Use SEMANTIC_SIMILARITY (symmetric) only if you're doing pairwise sim, not retrieval. This module doesn't expose that path yet.

Model Notes

gemini-embedding-001 (GA since Feb 2026):

  • 2,048 input token limit per text. Longer texts are truncated at ~8K chars (approximation).
  • Matryoshka (MRL) — 3072 native dims, safely truncatable to 1536/768/256/128.
  • 3072 is auto-normalized; lower dims need client-side renorm (handled here).
  • Pricing: $0.15 / 1M input tokens. 135 medium paragraphs ≈ 15K tokens ≈ $0.002 per query.

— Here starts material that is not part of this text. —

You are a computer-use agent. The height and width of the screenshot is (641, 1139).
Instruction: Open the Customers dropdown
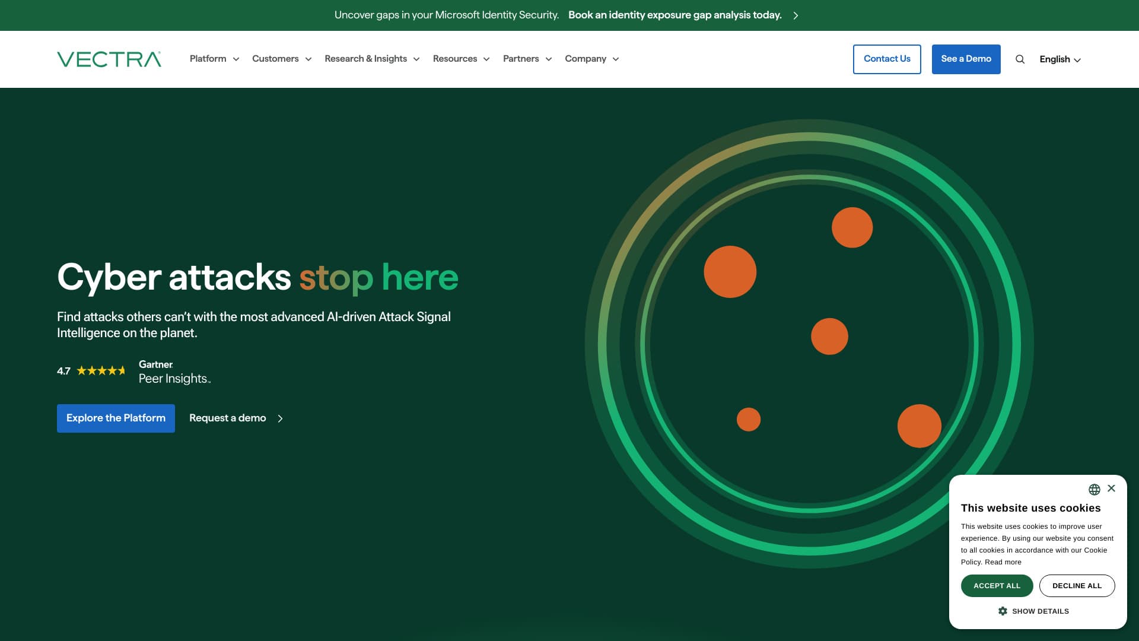[x=281, y=59]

gemini-embedding-2-preview (March 2026) is multimodal and currently top of MTEB. Set model="gemini-embedding-2-preview" to opt in once the preview stabilizes.

Limitations (v0.1.1)

  • No persistent index. Every call re-embeds the corpus. Fine for <~1K chunks; prohibitive for real knowledge bases. Phase 2: cache embeddings by content hash.
  • Token budget is approximated by char count (×1.5). Conservative for mixed-script text; over-truncates English slightly. Real tokenizer would use the Gemini tokenizer endpoint but costs an extra call per embed.
  • Batch bulk-failure diagnostic. If one text in a group of 100 overflows or is rejected by safety filters, the whole batch fails and the 99 good ones are lost. No per-index fallback yet.
  • No memory ceiling on corpus size. semantic_grep pre-allocates (N, dim) float32; 1M chunks at dim=768 ≈ 3GB. Caller is responsible for sane chunk counts. load_corpus also follows symlinks via rglob — fine in a trusted single-user container, not for untrusted paths.
  • Sequential batch groups. group_size=100 per HTTP call; groups run serially. For >1K chunks, add asyncio — not needed yet.
  • No CLI shim. Called as a Python module, not a subprocess. Per design: "within an LLM rather than calling out to one."
  • Embedding function lives here, not in invoking-gemini. Should be factored up when invoking-gemini adds embedding support. Tracked as followup.

Related Skills

  • invoking-gemini — sibling; handles Gemini text + image generation through the same CF gateway. Shares credential pattern.
  • searching-codebases — regex/AST search. Use first when the query is a known pattern.
  • extracting-keywords — YAKE keyword extraction; orthogonal, but pairs well for building query terms from a long prompt.
  • exploring-codebases — for understanding repo structure. Semantic-grep doesn't replace AST-based navigation.

Attribution

Conceptually inspired by jina-grep-cli — we kept the retrieval shape (grep-compatible output, asymmetric query/doc embeddings, threshold + top-k) but swapped the MLX/Apple-Silicon backend for a portable Gemini API call. The original's pipe-mode rerank pattern is the most generalizable idea it contributes and is preserved here.